[Text excerpt Boundary: Start]

Karl Leonhard also followed Wernicke's studies. Although Leonhard rejected the "elementary symptom" theory because it overgeneralizes symptoms of disorders, he did incorporate Wernicke's psychopathological categories of disorders into Emil Kraepelin's binary system of classification. For example, Leonhard renamed Wernicke's "anxiety-psychosis" as "cycloid psychosis," which does resemble schizophrenia and Bipolar cycling. Kraepelin also rejected the elementary symptom theory by describing all of the clinical aspects of a particular disorder (nosology) in contrast to Wernicke's theory, which attempted to home in on the key symptom instead of looking at each disorder as a whole.

The theory of elementary symptom was generally rejected and is not a well-known concept today because of the lack of supporting evidence for the theory. Although the theory itself is not supported in modern nosology and etiology, it does have a general influence in psychopharmacology practices with its notion of a target symptom. Clinical psychopharmacology typically treats particular symptoms instead of disorders and diagnoses as a whole. Modern psychiatry does rest on assumptions that some symptoms result from other symptoms, parallel to Wernicke's theory.

Wernicke himself did not pursue research on the elementary symptom theory because of his devotion to aphasiology. One of the fundamental problems with the elementary symptom theory is that Wernicke described anxiety as the elementary symptom of many disorders. This was problematic for the theory because anxiety, to some extent, is seen in almost all psychiatric disorders. This caused the elementary symptom to fail at categorizing clinical descriptions and proper treatments. Another difficulty for Wernicke and other psychologists was determining which symptom was the elementary symptom and given priority over other symptoms that might be just as important to treat and might not be a direct result of another symptom. Lastly, Wernicke preserved traditional German psychiatry and described clinical vignettes, being unable to distinguish between physical and psychological causes of symptoms instead of using Kraepelin's approach of delineation of syndromes and disorders.

==Eponyms==
- Wernicke's aphasia: The eponymous term for receptive or sensory aphasia. It is the inability to understand speech, or to produce meaningful speech, caused by lesions to the posterior superior temporal gyrus.

[Text excerpt Boundary: End]

Retype the passage of the text on Wernicke's elementary symptom theory between "Karl Leonhard also" and "disorder as a whole.", inclusive. The data after this point can be left aside.

[Extracted material Boundary: Start]

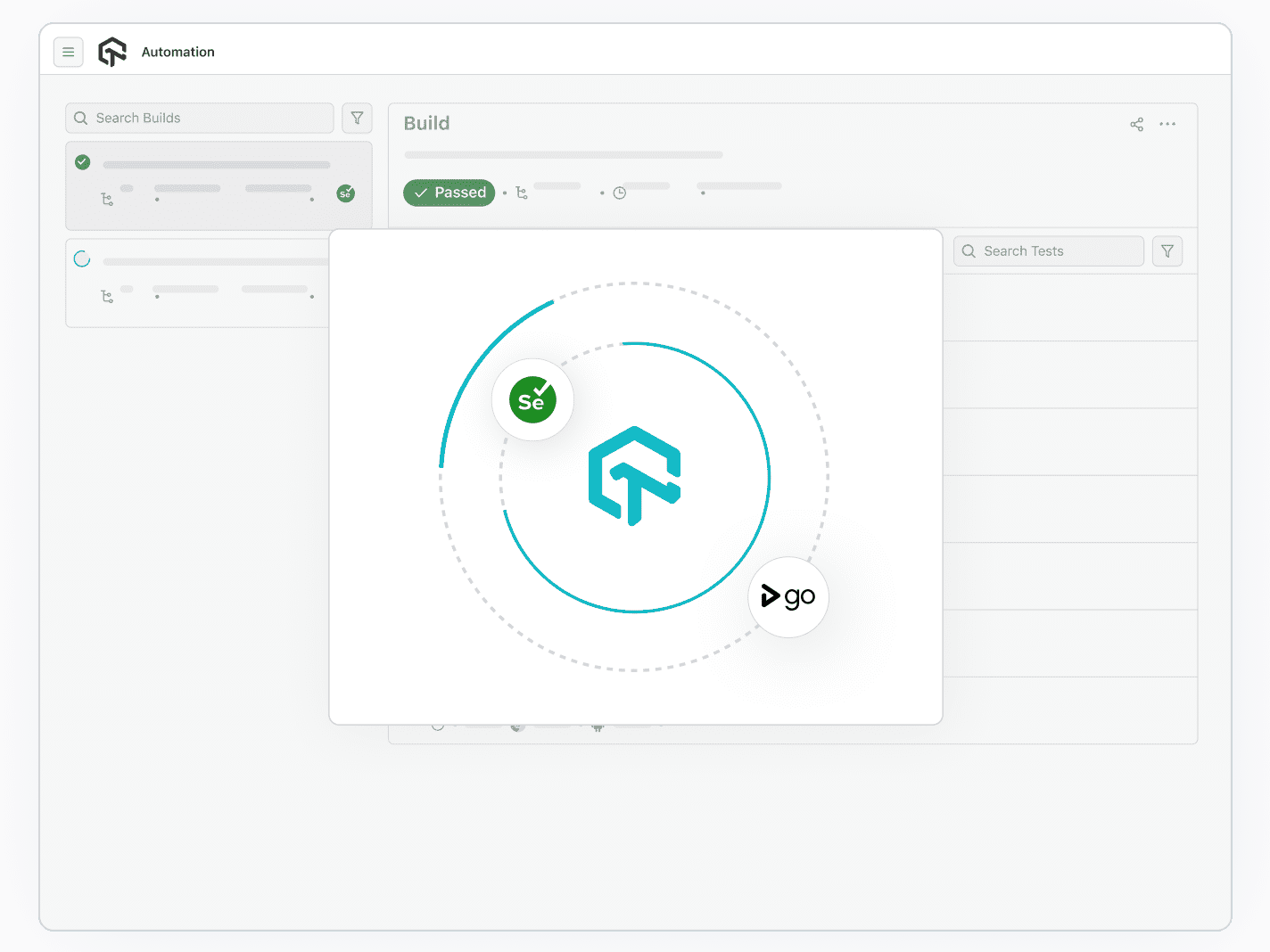
Task: Click the clock duration icon in build details
Action: 619,192
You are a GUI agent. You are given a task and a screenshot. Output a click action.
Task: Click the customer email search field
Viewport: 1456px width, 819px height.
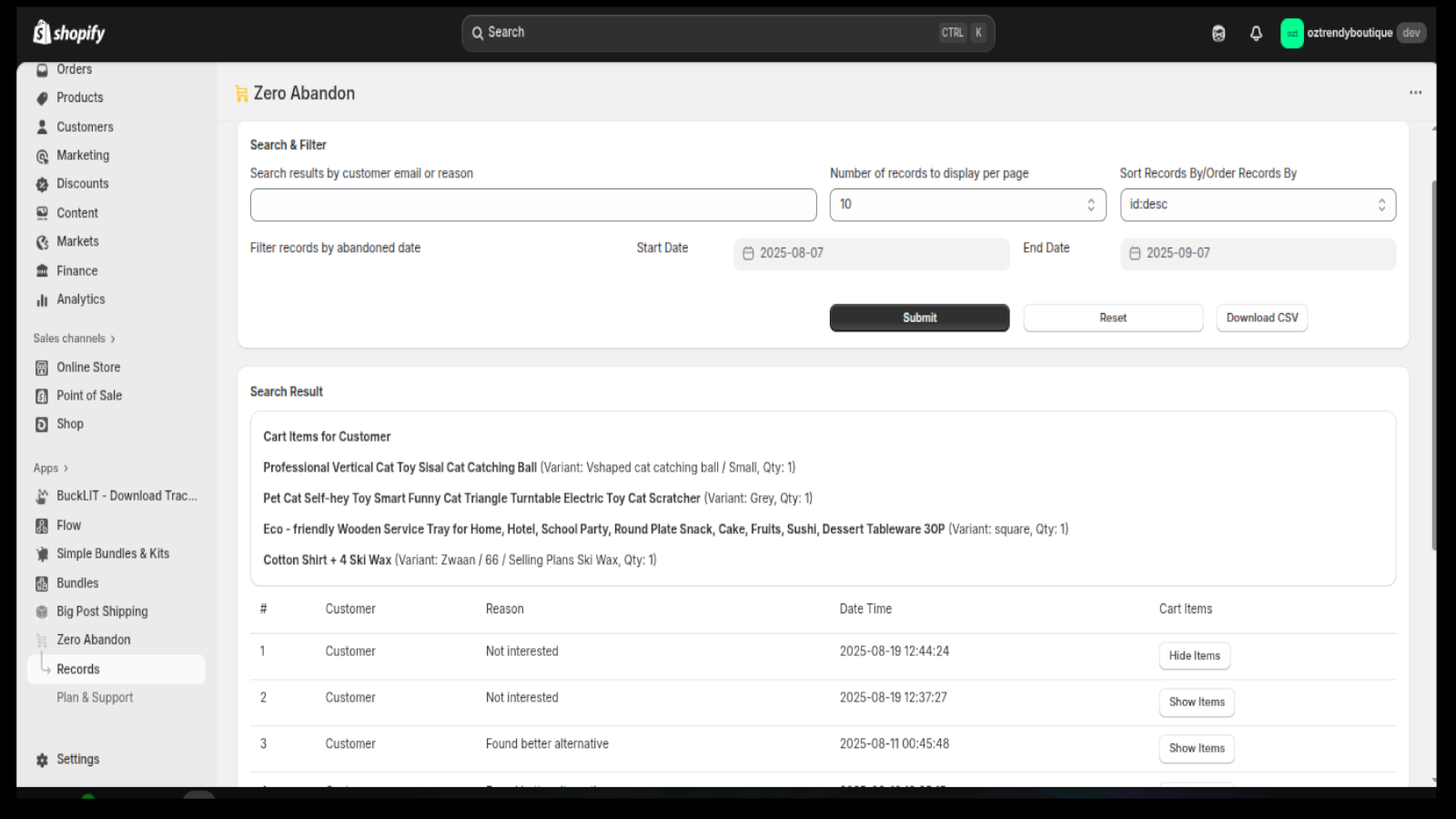[532, 205]
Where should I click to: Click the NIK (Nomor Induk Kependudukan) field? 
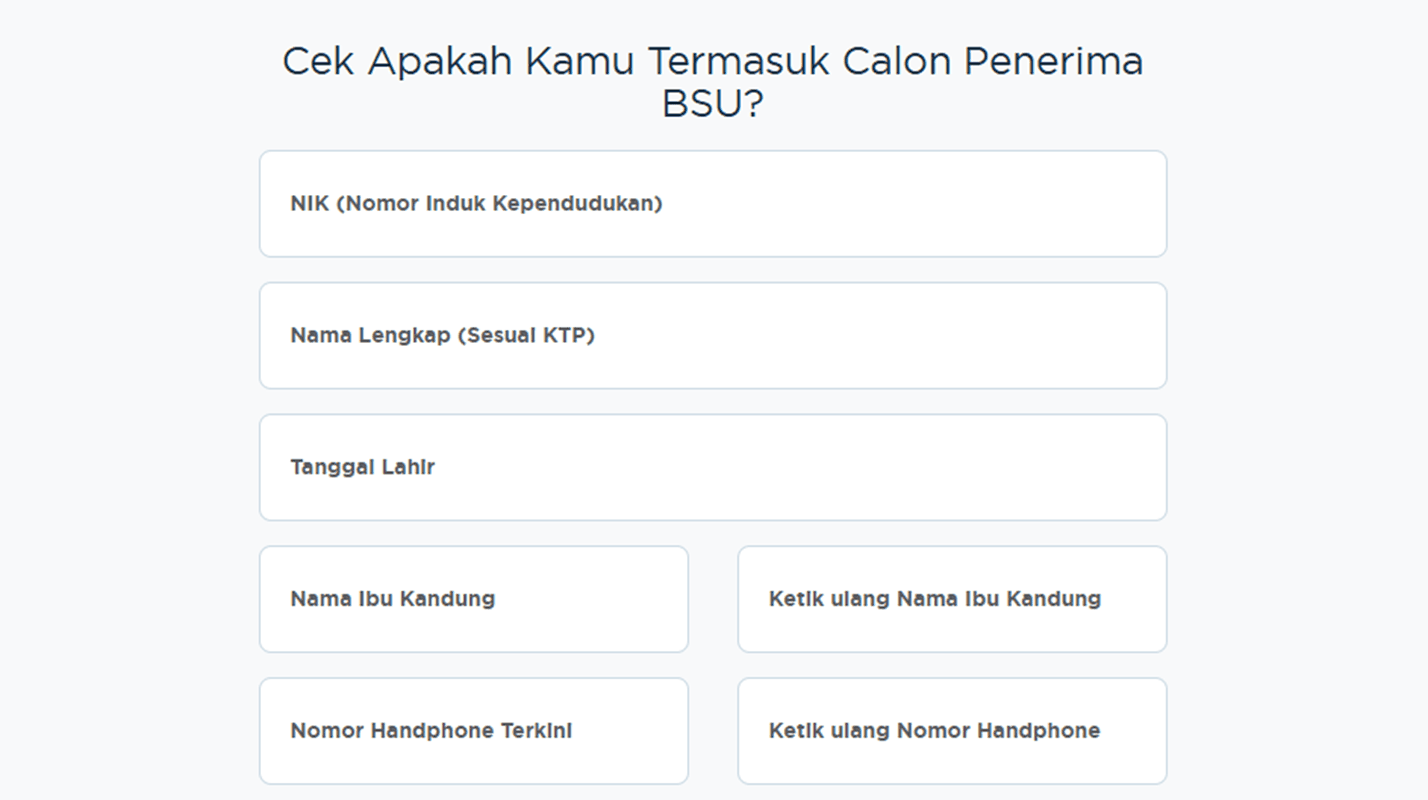(712, 204)
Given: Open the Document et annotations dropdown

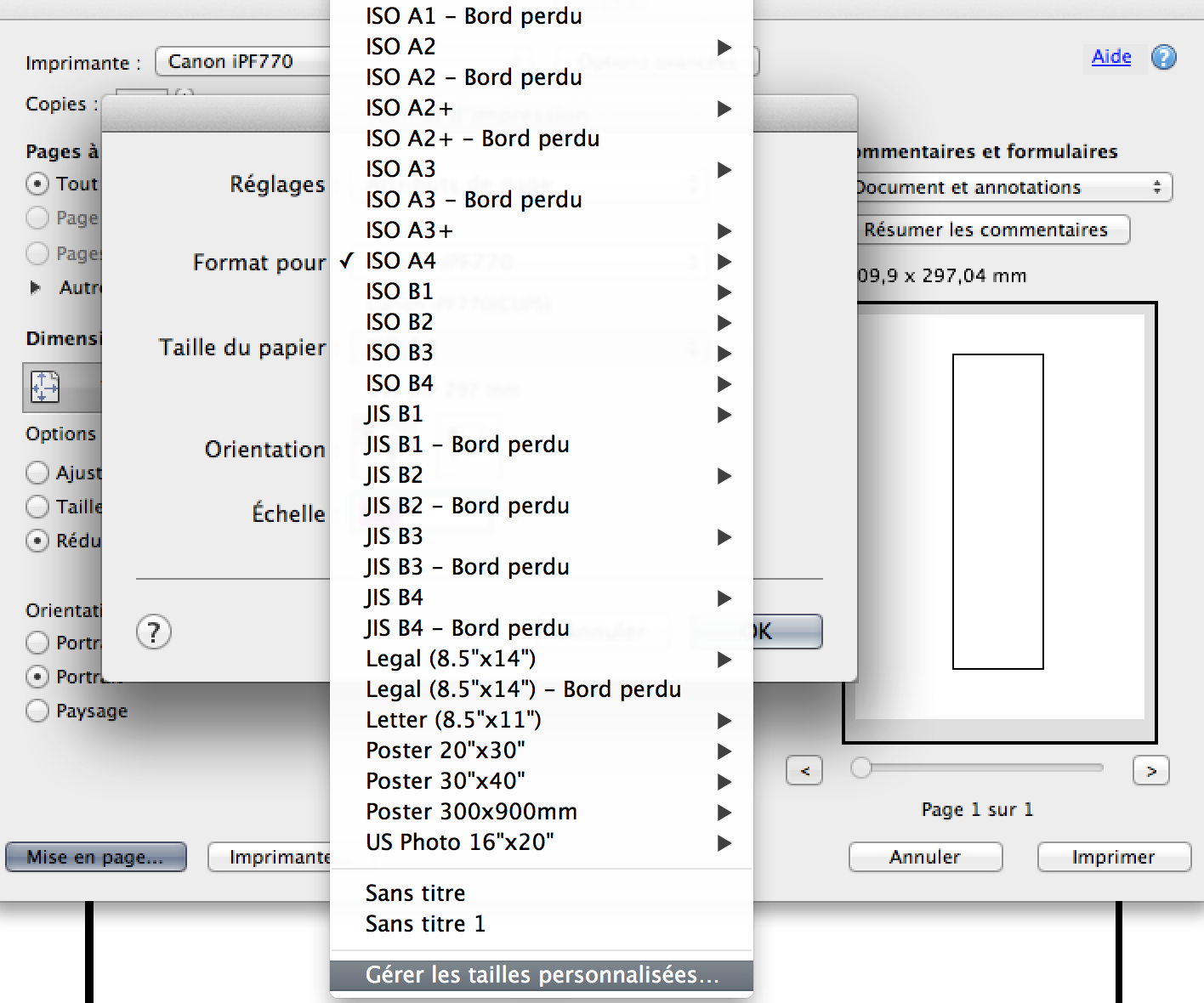Looking at the screenshot, I should coord(1012,187).
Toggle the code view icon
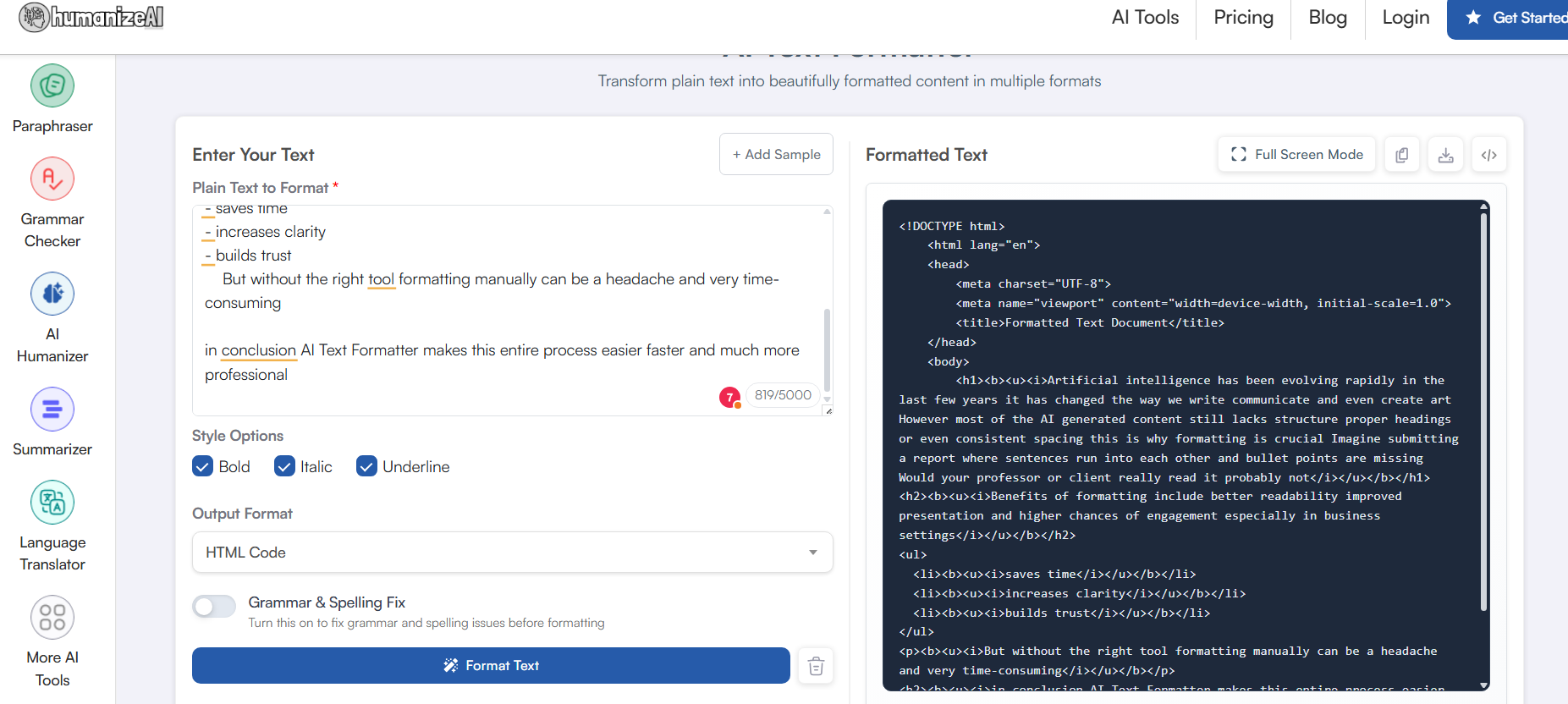Screen dimensions: 1568x704 coord(1488,155)
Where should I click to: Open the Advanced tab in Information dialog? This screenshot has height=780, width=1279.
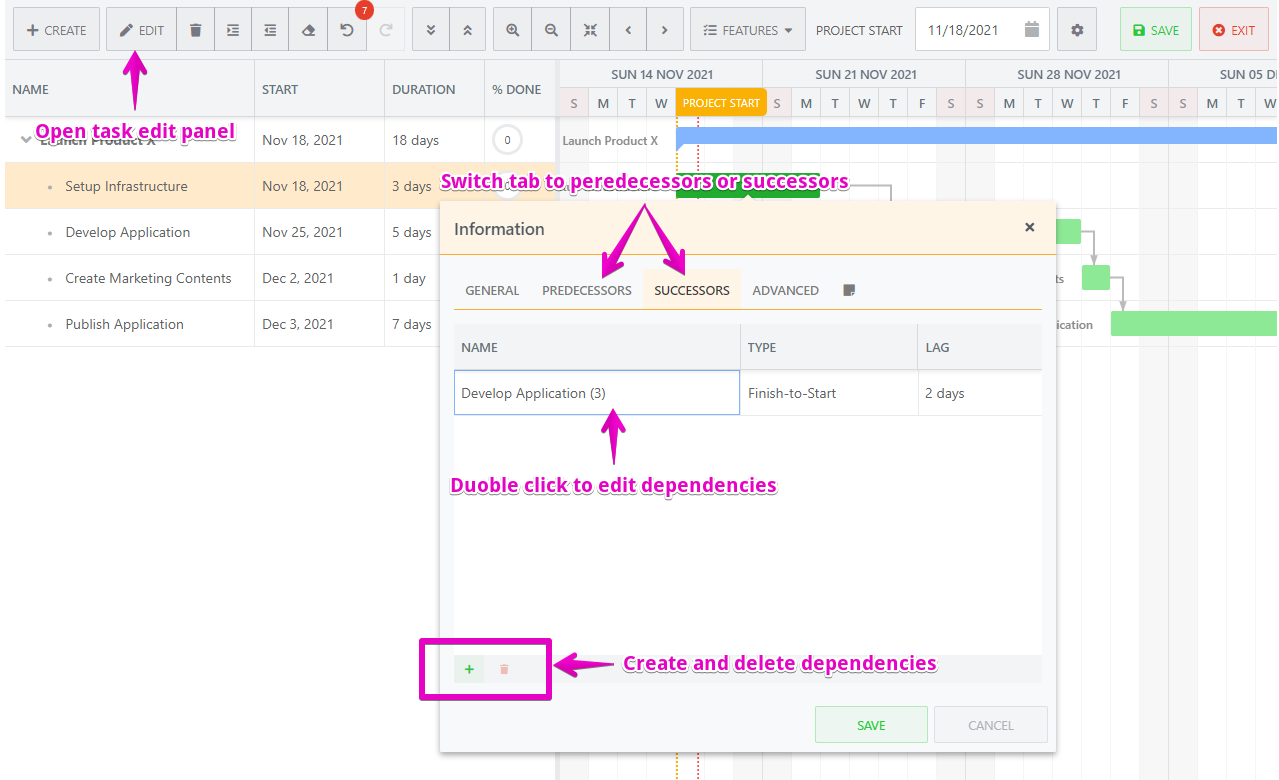pos(785,290)
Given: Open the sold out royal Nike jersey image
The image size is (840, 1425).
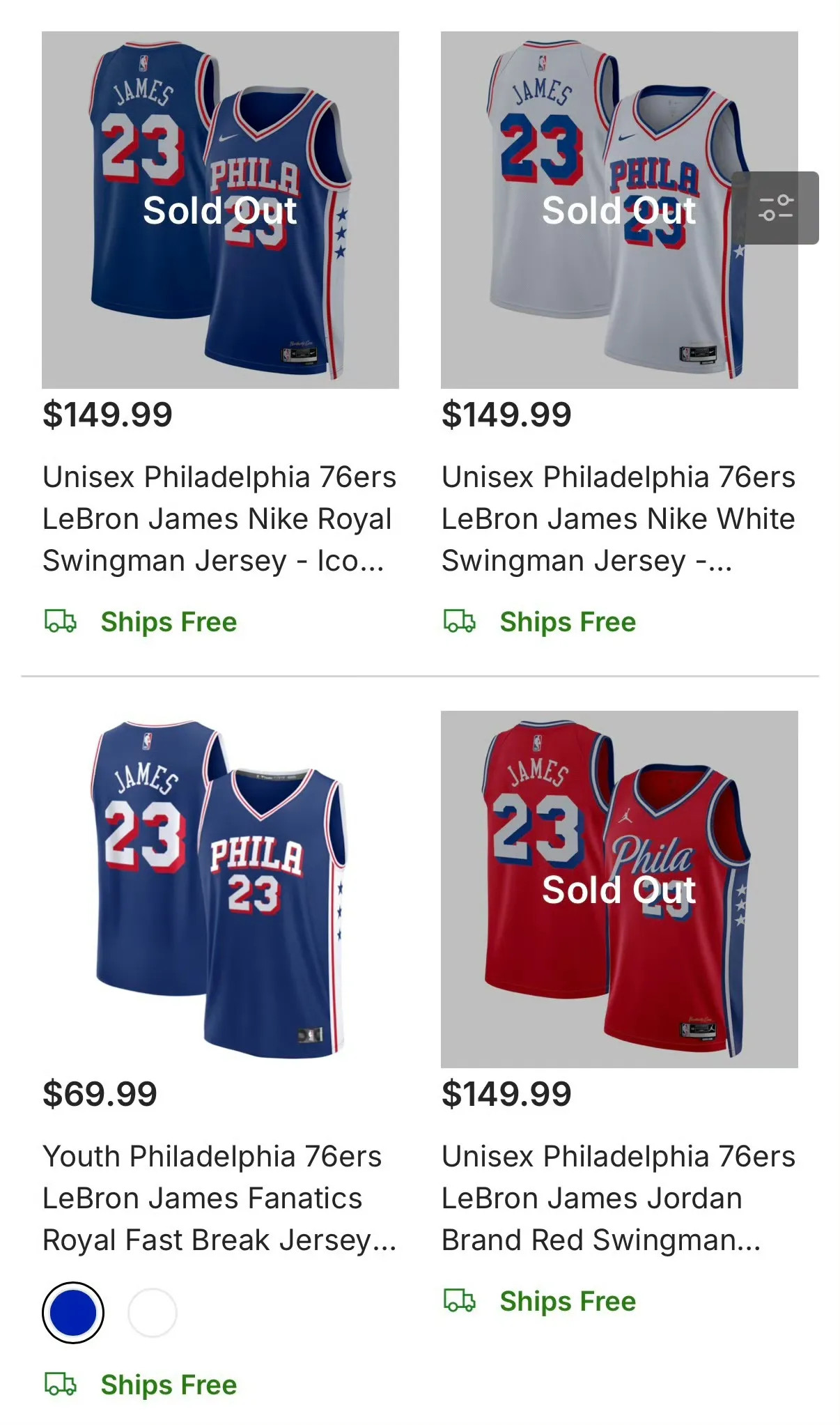Looking at the screenshot, I should 220,210.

[Extracted material Boundary: End]

» **Response to the task**:
Karl Leonhard also followed Wernicke's studies. Although Leonhard rejected the "elementary symptom" theory because it overgeneralizes symptoms of disorders, he did incorporate Wernicke's psychopathological categories of disorders into Emil Kraepelin's binary system of classification. For example, Leonhard renamed Wernicke's "anxiety-psychosis" as "cycloid psychosis," which does resemble schizophrenia and Bipolar cycling. Kraepelin also rejected the elementary symptom theory by describing all of the clinical aspects of a particular disorder (nosology) in contrast to Wernicke's theory, which attempted to home in on the key symptom instead of looking at each disorder as a whole.